Dean of the University of Chicago Law School: 1939-1950
Wilber G. Katz assumed the deanship of the University of Chicago Law School in 1939. Katz was the successor to the retiring dean, Harry A. Bigelow, both in name and spirit. Back in 1936, Bigelow selected Katz to chair the committee that reconsidered the law school’s curriculum. The “New Plan,” birthed during Bigelow’s tenure as dean, was the product of the committee that Katz led. The committee sought to bring “legal education more into harmony with the other social sciences and the problems of modern society,” both to train future attorneys more holistically and to contribute to the university’s obligation to remedy legal and social problems through research and analysis. [“Name Professor Katz Dean of Law School,” May 16, 1939] The appointment of Katz as dean indicated the desire to continue the trajectory of curricular innovation that Bigelow had put in motion. Katz described his enthusiasm for the new approach to The Daily Maroon when they announced his appointment: “We are more convinced than ever that the program which we are evolving is not only a realistic and practical approach to the problems of law, but it is a way of teaching students the ‘why and wherefore’ of the society in which the legal system operates.” [“Ibid.”] Katz had also served as the unofficial mentor to The University of Chicago Law Review, which was founded while Bigelow was dean in 1933, and continued to foster the journal’s growth throughout his own deanship and later years at the Law School.
Katz’s years as dean were notable as they spanned the prewar, wartime, and postwar years of 1939-1950, all of which brought their own challenges. It was not long after the implementation of the New Plan curriculum that the country’s entry into World War II began to greatly impact the Law School. Enrollment, which had already been declining, fell significantly in light of students’ military service; the Law School ceded much of its building to the Air Force meteorology program; and many faculty members were called away to assist with the war effort. Katz himself worked with Renegotiation Section of the Chicago Ordnance District, during which time Sheldon Tefft served as acting dean for two years.

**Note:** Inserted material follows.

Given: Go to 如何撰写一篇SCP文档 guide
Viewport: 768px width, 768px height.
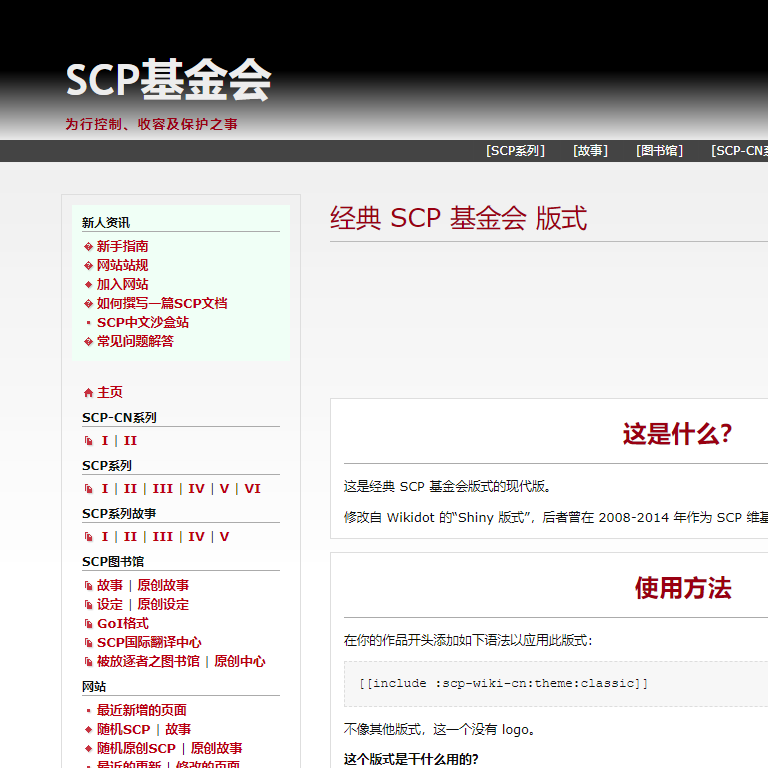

The Law School faced great financial difficulties the during the War, and though rising enrollment brought in G.I. Bill funding during the postwar years, there was little to spare for scholarships or fellowships. Soon, the school faced the prospect of even more daunting costs: the Law School was outgrowing its home in Stuart Hall and its library was falling behind that expected of one of the nation’s leading law schools. But Katz, and his wife, Ruth, helped shepherd the Law School community through these trying times. Katz’s successor, Edward H. Levi, later wrote: “Dean Katz was a central figure in maintaining the strength of the faculty and the spirit of the institution. Ruth and Wilber Katz as a team helped keep fresh the bonds of affection within the faculty and with the students.” ["Tribute: Wilber G. Katz," The University of Chicago Law Review, Vol. 46, No, 4 (1979)] Harry Kalven reflected fondly on the marionette shows the couple was known to stage in their home, with Katz pulling the strings and providing the voices himself.
The logistical challenges of rising enrollment among both new and returning students after the War proved too great for the New Plan curriculum: the four-year course of study was eliminated in 1949 and many of its requirements were abandoned. But its emphasis on integrating the study of law and the social sciences, of dealing with the realities of social issues that manifested as legal problems, continued and, as Kalven put it, “served to give the school its intellectual trademark—a professional home of liberal education in the law.” ["Wilber G. Katz - the Gentle Exemplar," Wisconsin Law Review, 954 (1972)] Further, certain elements of the New Plan survived. The legal writing tutorial program, in which Chicago law students would work with assigned teaching fellows, flourished and influenced similar programs at law schools throughout the country. Katz stepped down as dean in 1950, but the pedagogical innovations that Katz spearheaded, like Bigelow had before him, continued to thrive at the University of Chicago Law School.